フランク王国の全盛期の王。ブリテン島を除く西ヨーロッパをほぼ勢力下に納め、800年にローマ皇帝の戴冠を受け、西ローマ帝国を継承した。このカールの戴冠はヨーロッパ世界の成立を意味している。

カール大帝

カール大帝の銅像

 フランク王国カロリング朝の国王、カール1世(在位768~814年)。父のピピンに次いで即位し、フランク王国の全盛期を出現させた。ラテン語ではカルロス=マグヌス(カルロス大帝)、フランス語ではシャルルマーニュと言われる。

領土の拡大

 カールは次々と周辺に遠征し、フランク王国の領土拡大。南方では774年ランゴバルド王国を征服、北イタリアを併合し、西方ではイベリア半島のイスラームと戦い、ピレネーを越えてエブロ川まで領土を広げ、スペイン辺境伯を設置した。東方ではドイツのザクセン人、バイエルンなどを従え、さらに796年にはパンノニア(現ハンガリー)に遠征軍を送り、アジア系のアヴァール人を討ち、その勢力を東方に拡張した。その最大領土は、大陸の西ヨーロッパほぼ全域に及んだ。

領土の経営

 その支配域の地方豪族を(コムス)に任命して行政を任せ、それを監督する役職として巡察使を派遣した。また多数の勅令(カピトゥラリア)を制定し、全国を統制した。晩年に王宮をアーヘン(現在はオランダ・ベルギーと国境を接するドイツ領。ドイツ語でアーヘンと言うが、当時はエクス=ラ=シャペルと言われた)においたが、生涯を通じ王国の各地を巡幸し続けた。

ローマ帝国皇帝の戴冠

 800年、ローマ教皇レオ3世からローマ帝国皇帝の冠を授けられ(カールの戴冠)、ローマ帝国の後継者であると同時に西ヨーロッパのキリスト教世界の守護者となり、それらとゲルマンの封建社会を結びつけた「ヨーロッパ世界」を出現させた。

文芸の保護

 また、ラテン文芸の復興に努め、アーヘンにアルクィンなどの学者を招いて「カロリング=ルネサンス」といわれた。
補足 カールの名前 フランク王国は現在のフランス、ドイツ、イタリアにまたがる国家であったので、カールの名もそれぞれで表記される。
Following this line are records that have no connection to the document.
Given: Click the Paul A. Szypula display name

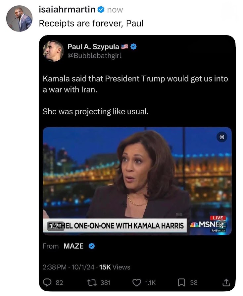Looking at the screenshot, I should [x=93, y=47].
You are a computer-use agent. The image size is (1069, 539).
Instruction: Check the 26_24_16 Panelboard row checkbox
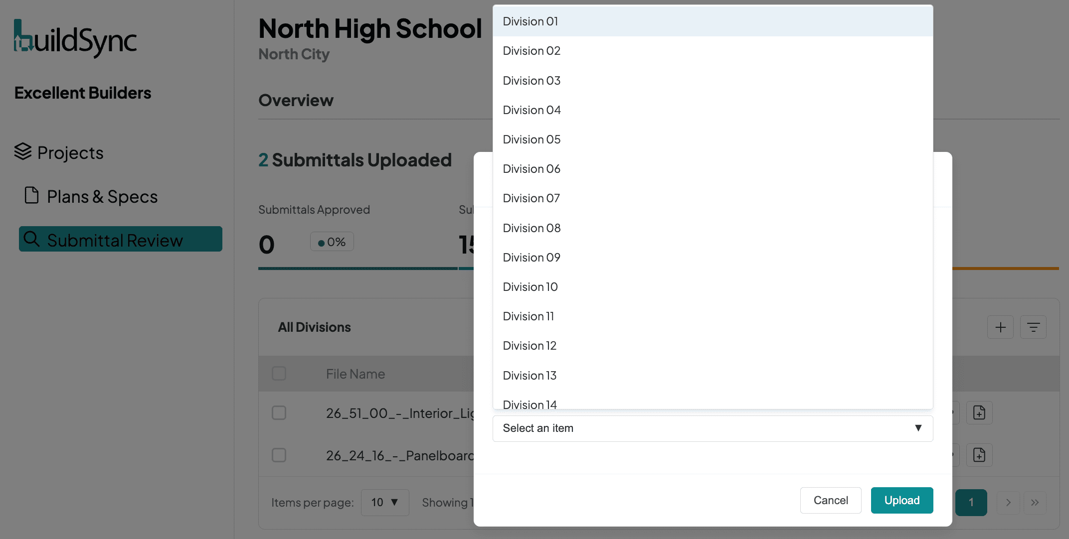coord(279,455)
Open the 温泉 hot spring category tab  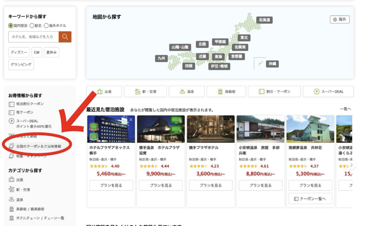187,91
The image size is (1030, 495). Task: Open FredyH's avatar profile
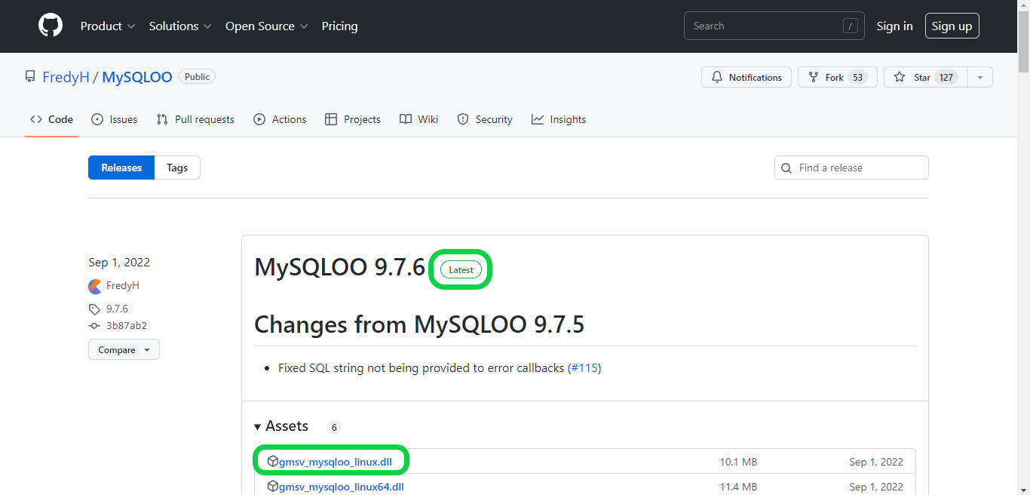(94, 286)
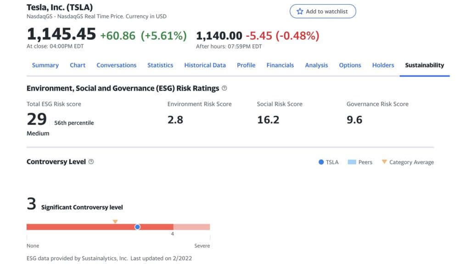The height and width of the screenshot is (264, 470).
Task: Go to the Statistics tab
Action: 160,65
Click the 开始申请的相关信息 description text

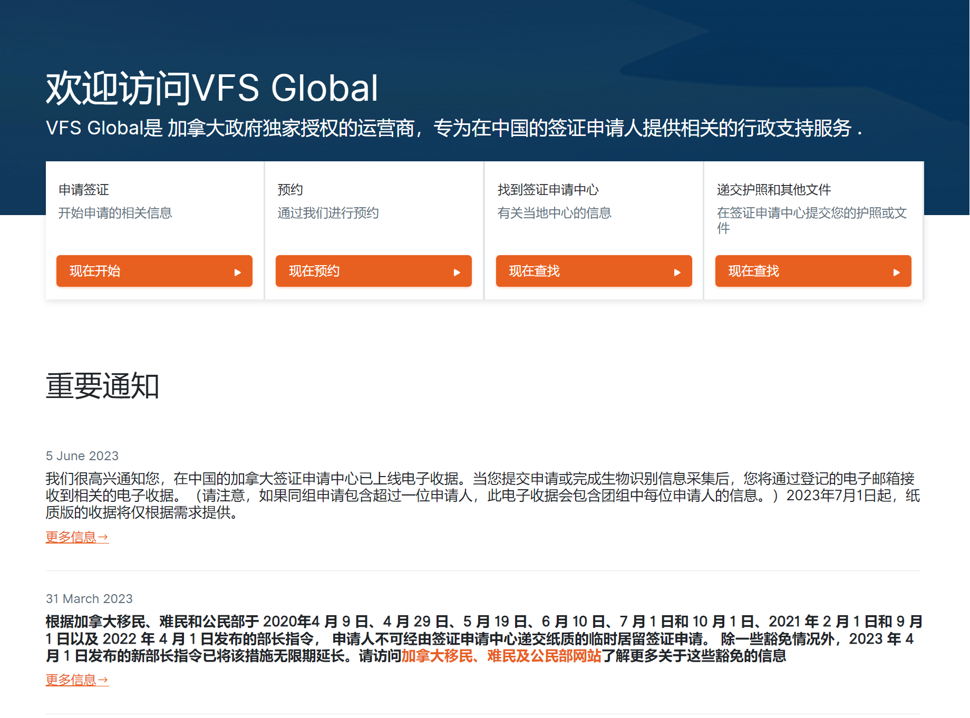(x=115, y=213)
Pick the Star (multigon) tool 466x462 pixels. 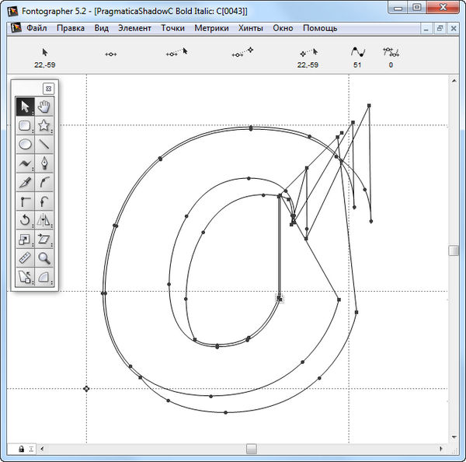(x=45, y=125)
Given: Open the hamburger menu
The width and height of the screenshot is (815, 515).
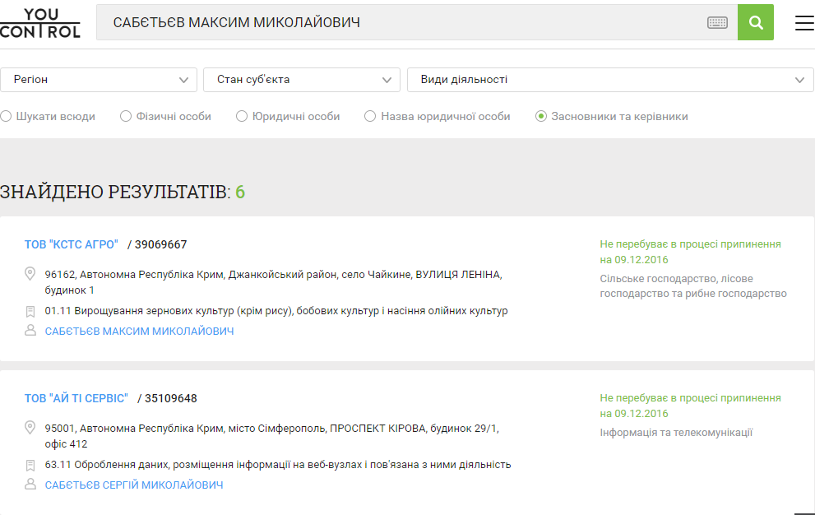Looking at the screenshot, I should click(803, 23).
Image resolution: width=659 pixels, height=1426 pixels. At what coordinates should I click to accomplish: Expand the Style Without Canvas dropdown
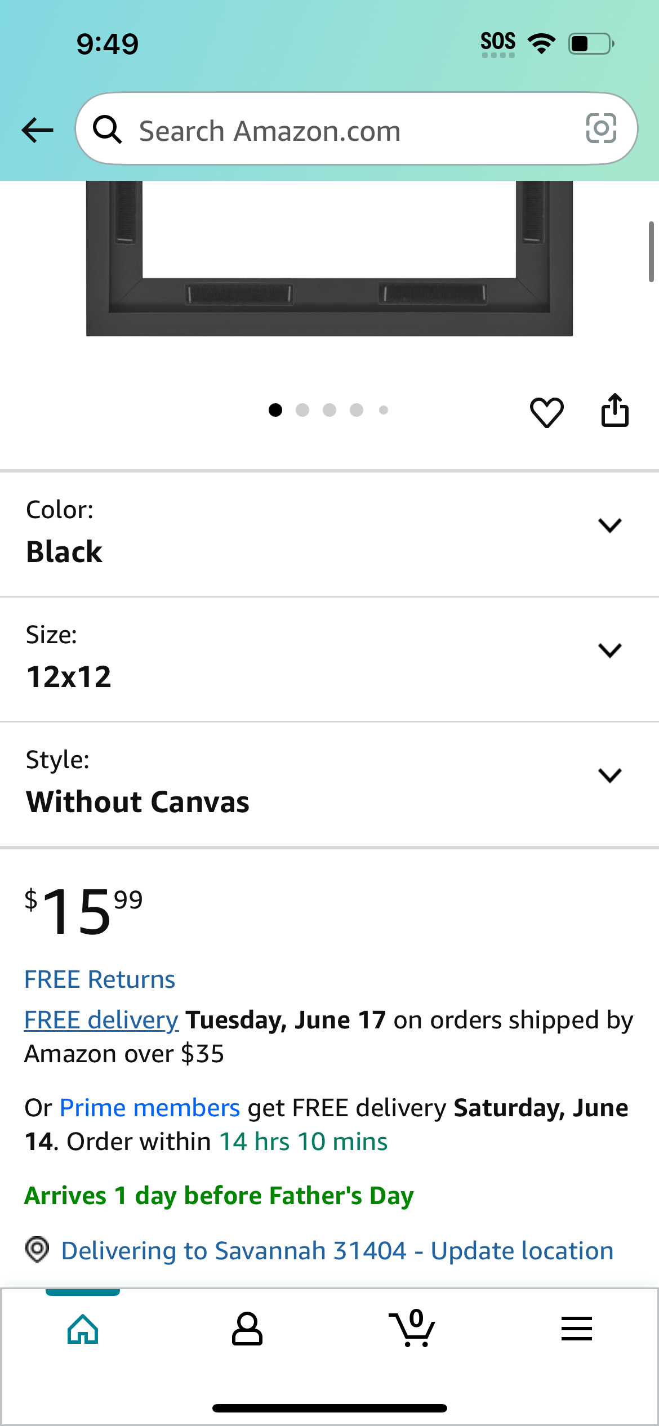point(330,784)
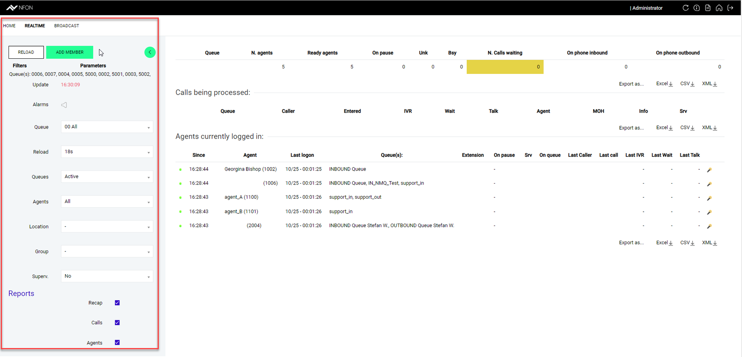Open the HOME tab
Viewport: 742px width, 357px height.
tap(9, 26)
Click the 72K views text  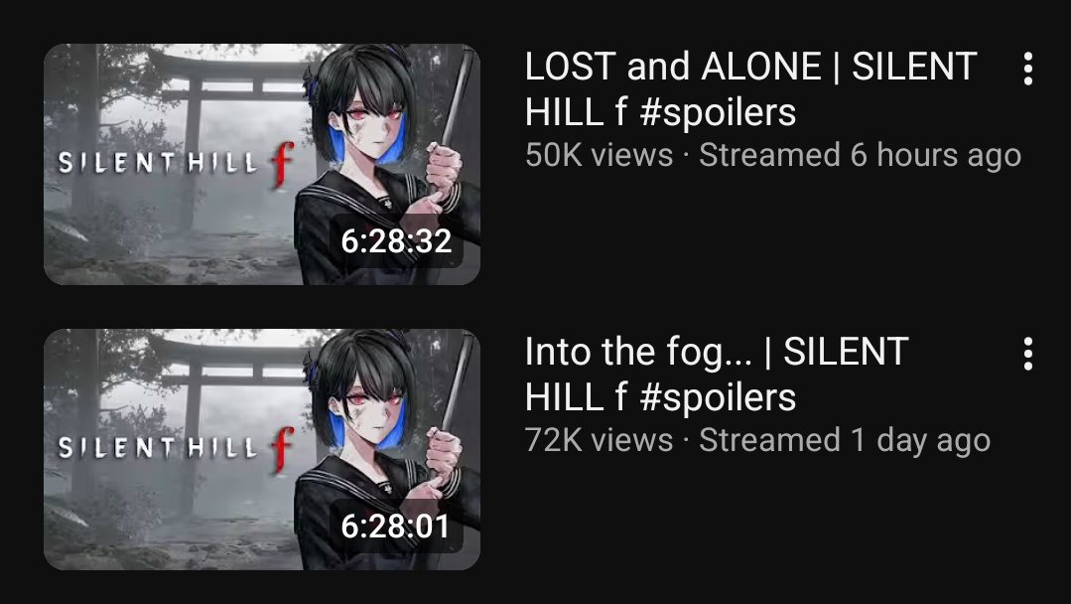599,440
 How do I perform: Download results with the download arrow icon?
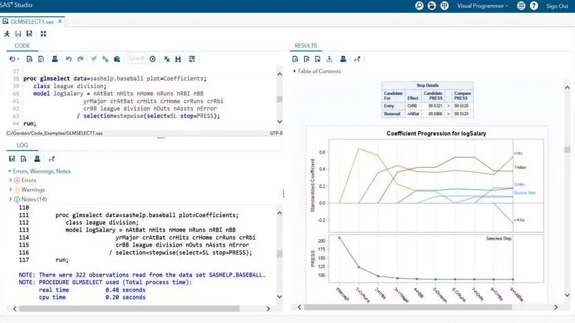[x=329, y=59]
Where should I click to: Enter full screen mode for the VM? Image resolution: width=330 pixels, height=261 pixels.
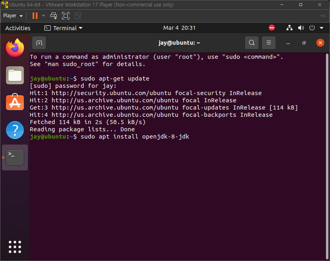click(x=65, y=16)
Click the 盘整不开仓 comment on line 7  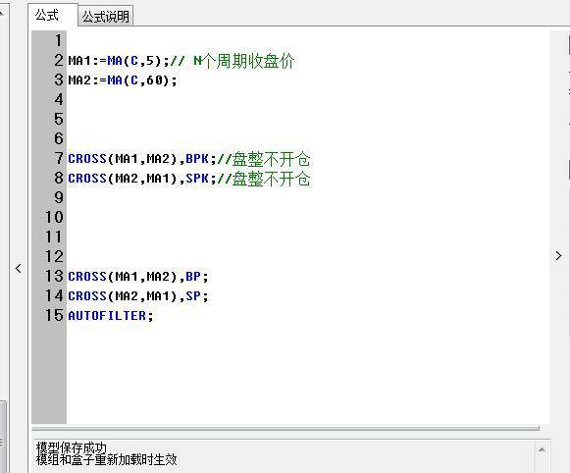[271, 159]
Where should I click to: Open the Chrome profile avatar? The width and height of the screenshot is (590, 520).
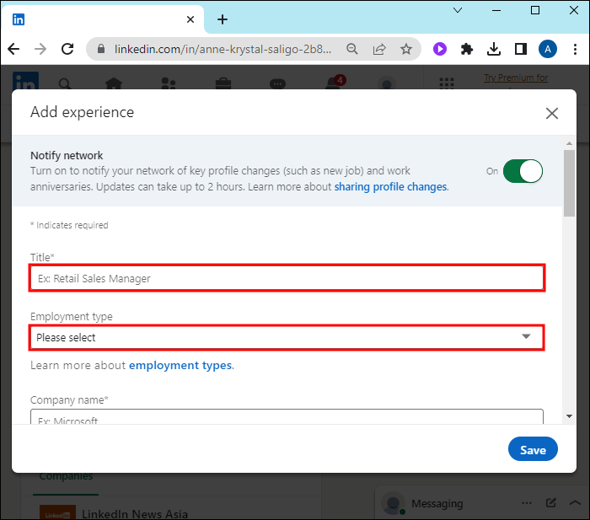coord(547,49)
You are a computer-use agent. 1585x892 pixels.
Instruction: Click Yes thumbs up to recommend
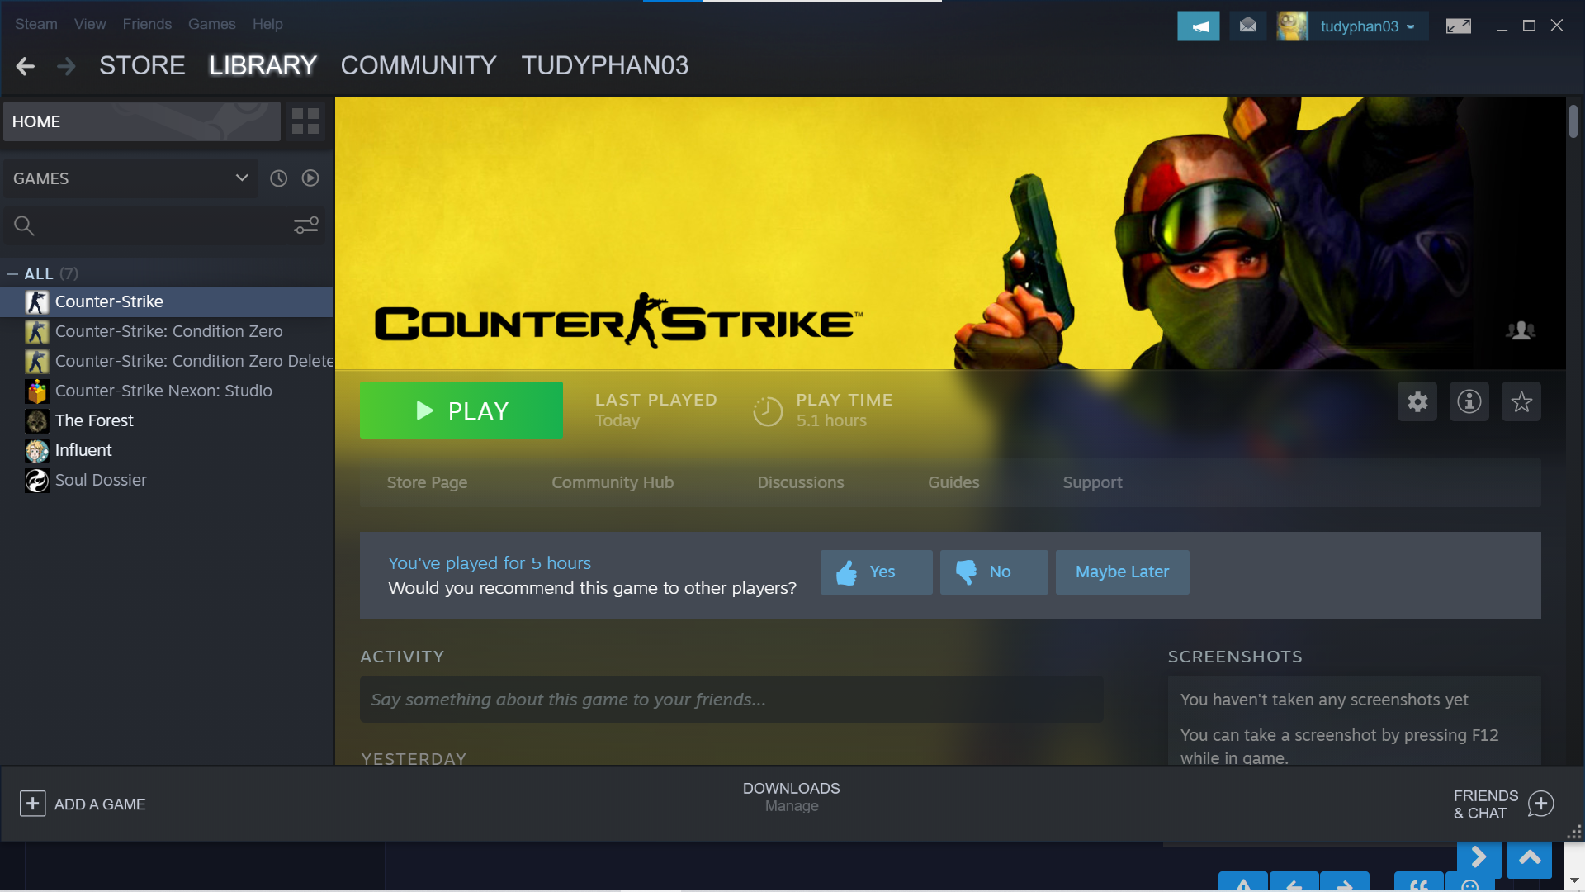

ドイツ語ではカール(Karl)だが、フランス語ではシャルル(Charle)、シュルルマーニュ(シャルル大帝、Charlemagne)、ラテン語ではカロルス(Carolus)、スペイン語ではカルロス(Carlos)となる。なお英語ではチャールズ、チャールズ大帝(Charles the Grate)となる。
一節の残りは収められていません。